The data
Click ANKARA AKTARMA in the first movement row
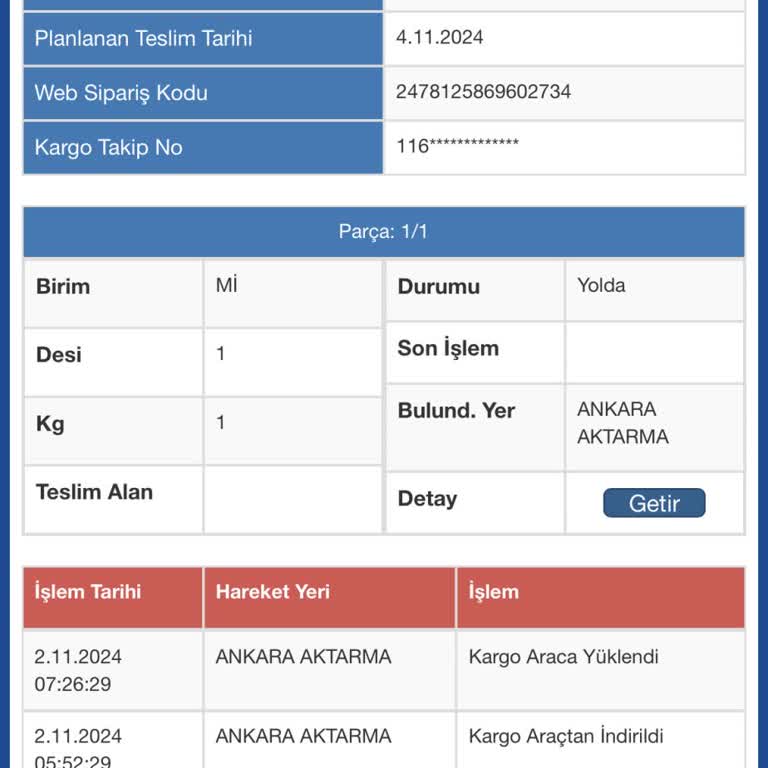Screen dimensions: 768x768 pos(303,657)
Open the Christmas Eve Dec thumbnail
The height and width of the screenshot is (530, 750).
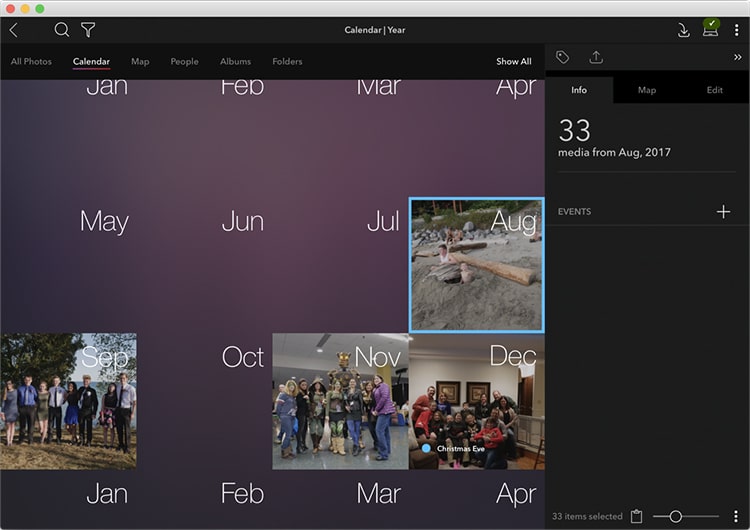click(x=477, y=401)
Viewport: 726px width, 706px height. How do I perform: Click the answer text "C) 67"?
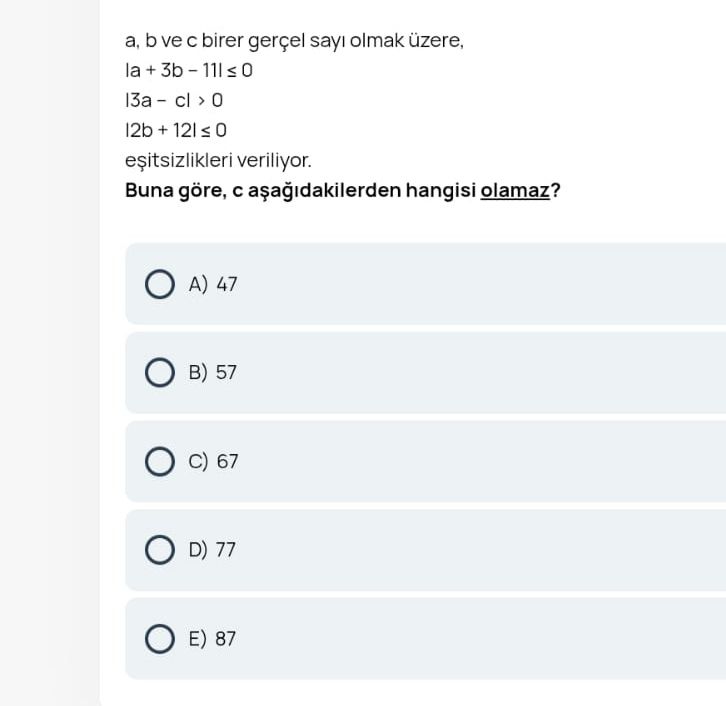pyautogui.click(x=213, y=462)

Exercise
Set down every entry above verbatim, without pictures.

The completed task
Click ANKARA AKTARMA in the first movement row
Screen dimensions: 768x768 pos(303,657)
Open the Christmas Eve Dec thumbnail
The height and width of the screenshot is (530, 750).
click(x=477, y=401)
Viewport: 726px width, 706px height. How do I perform: Click the answer text "C) 67"?
pyautogui.click(x=213, y=462)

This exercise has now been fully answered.